Invitation from the Hastings & Rye Palestine Solidarity Campaign.

Hastings locals are being offered the chance to take a filmic trip behind the barbed wire fences and inside Gaza, considered by many the ‘world’s largest open prison’.

On Saturday 11 June, prominent Palestinian academic Dr Shahd Abusalama will present a ground-breaking film: the first feature-length documentary on Gazan refugees, giving a glimpse of life under military occupation.

Today, Gaza is home to over 2 million Palestinians – mainly refugees – who have been under a strict Israeli blockade for 15 years, leading to economic collapse and levels of poverty so desperate they were described by the UN as ‘unliveable’. 

Dr Abusalama [right] with Hawiyya Dance Company at Palestine on the Pier

Third generation refugee Dr Abusalama was ‘born at the barrel of a gun’ as her mother went into labour in the Jabalia refugee camp in Gaza during a military curfew and she was stopped by armed soldiers on her way to hospital. As a child, she survived three deadly military assaults in Gaza before moving to the UK to study.

Despite her traumatic past, Dr Abusalama thrived in the UK and today she is a well-known antiracist campaigner as well as a founding member of the all-female Hawiyya Dance Company, bringing Palestinian folk traditions to all parts of the UK, including to Hastings last September during the cultural festival ‘Palestine on the Pier’.

For her PhD at Sheffield Hallam University, she investigated historical representations of Palestinian refugees in docu-mentary cinema and will present the documentary film Gaza Ghetto: Portrait of a Palestinian Family (1948-1984) to the meeting in June.

This ground-breaking 1984 documentary about the life of a Palestinian family in the Jabalia refugee camp – where Dr Abusalama herself was raised – was the first to be filmed within Gaza about refugees there and, intercut with interviews with Israeli politicians and soldiers on patrol, it explores the historic origins of Gaza as well as the brutal realities of life under occupation.

Memorial Flowers for Shireen Abu Akleh. [Later taken in by owners of a local shopfront to form a temporary memorial shrine.]

We follow the family as they attempt to go about their daily lives amid suffocating curfews, military patrols, humiliating restrictions and devastating demolitions, and revisit the villages from which they fled in 1948.

Hosted by the Hastings & Rye Palestine Solidarity Campaign (HRPSC), the afternoon meeting is free to attend and will be followed by a Q&A and refreshments.

On 14 May, HRPSC held a memorial event for the veteran Al Jazeera journalist Shireen Abu Akleh in Hastings town centre. Shireen, 51, was shot dead wearing her Press vest while covering an Israeli military assault on the Jenin refugee camp in the West Bank.

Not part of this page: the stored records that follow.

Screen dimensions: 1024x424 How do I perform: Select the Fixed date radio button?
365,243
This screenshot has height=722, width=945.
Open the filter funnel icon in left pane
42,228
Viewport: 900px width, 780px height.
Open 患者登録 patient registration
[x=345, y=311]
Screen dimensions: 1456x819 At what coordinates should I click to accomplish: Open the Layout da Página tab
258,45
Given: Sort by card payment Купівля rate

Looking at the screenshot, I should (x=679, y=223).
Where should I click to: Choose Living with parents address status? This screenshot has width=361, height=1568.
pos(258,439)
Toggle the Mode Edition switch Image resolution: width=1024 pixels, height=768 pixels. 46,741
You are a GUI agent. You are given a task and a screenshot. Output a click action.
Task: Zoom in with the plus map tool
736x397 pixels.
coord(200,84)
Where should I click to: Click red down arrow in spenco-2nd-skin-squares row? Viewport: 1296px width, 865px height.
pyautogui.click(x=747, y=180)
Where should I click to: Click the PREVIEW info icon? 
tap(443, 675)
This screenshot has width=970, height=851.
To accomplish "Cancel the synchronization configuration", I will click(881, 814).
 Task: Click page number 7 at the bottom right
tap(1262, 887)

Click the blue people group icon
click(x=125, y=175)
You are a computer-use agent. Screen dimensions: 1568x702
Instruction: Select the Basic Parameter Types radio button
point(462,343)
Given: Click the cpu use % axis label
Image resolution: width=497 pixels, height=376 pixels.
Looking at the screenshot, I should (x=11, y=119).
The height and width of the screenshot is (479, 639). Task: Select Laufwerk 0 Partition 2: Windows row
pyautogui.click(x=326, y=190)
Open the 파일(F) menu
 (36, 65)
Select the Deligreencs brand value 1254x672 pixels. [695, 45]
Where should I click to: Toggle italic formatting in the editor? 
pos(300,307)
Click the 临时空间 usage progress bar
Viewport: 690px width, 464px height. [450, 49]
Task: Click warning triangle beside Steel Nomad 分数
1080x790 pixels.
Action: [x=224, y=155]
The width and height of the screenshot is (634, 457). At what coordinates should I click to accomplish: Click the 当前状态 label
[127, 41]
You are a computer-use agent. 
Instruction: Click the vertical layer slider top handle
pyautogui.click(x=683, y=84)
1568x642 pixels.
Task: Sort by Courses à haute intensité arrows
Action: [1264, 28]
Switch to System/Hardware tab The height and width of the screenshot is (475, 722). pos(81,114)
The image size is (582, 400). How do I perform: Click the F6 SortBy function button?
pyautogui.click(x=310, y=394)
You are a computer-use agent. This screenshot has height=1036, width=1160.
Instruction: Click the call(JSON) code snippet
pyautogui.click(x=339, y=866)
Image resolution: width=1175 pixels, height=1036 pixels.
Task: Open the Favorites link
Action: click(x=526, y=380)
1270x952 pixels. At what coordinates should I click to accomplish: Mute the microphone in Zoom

Her death at the hands of Israeli forces – and their assault on the mourners at her funeral – is considered part of a wider campaign of increased violence against the indigenous Palestinian population by the decades-long military occupation.

HRPSC Chair Katy Colley says: “Shireen’s death has come as a shock but it is one act within a system of institutionalised violence and terror which extends to all Palestinians.

“It is a year since the deadly assault on Gaza which left 261 dead, including 67 children, and 113,000 internally displaced. This attack was marked for its intensity, its destruction of civilian homes and infrastructure, not to mention hospitals and schools.

“This was not a one-off. If you are a child over 15 in Gaza today you will have spent your entire life under a crippling blockade and will have lived through four wars. In Gaza, trauma is repetitive, ongoing and systematic.

“What has led us to this point? How can we understand what is happening in Gaza and what can we do about it? This meeting is an attempt to get to the historic roots of what we witness today and to form an ethical response.”

For Dr Abusalama, speaking out against persecution has come at a personal cost. Earlier this year she came under attack from the Israeli lobby in the UK which attempted to smear and defame her, threatening her teaching position at Sheffield.

Ultimately these attempts to derail her career failed and, though the harassment and intimidation continue to this day, she refuses to be silent.

“For a Palestinian living under the relentless terror perpetrated by the Israeli state, all we have is our voice,” says Dr Abusalama, “I’ve been utilising that voice in writing, in painting, in dabke dancing, ever since I was a teenager, if not a kid.”

Gaza Ghetto: Film & Q&A with Dr Shahd Abusalama is at The White Rock Hotel on Saturday 11 June at 3pm.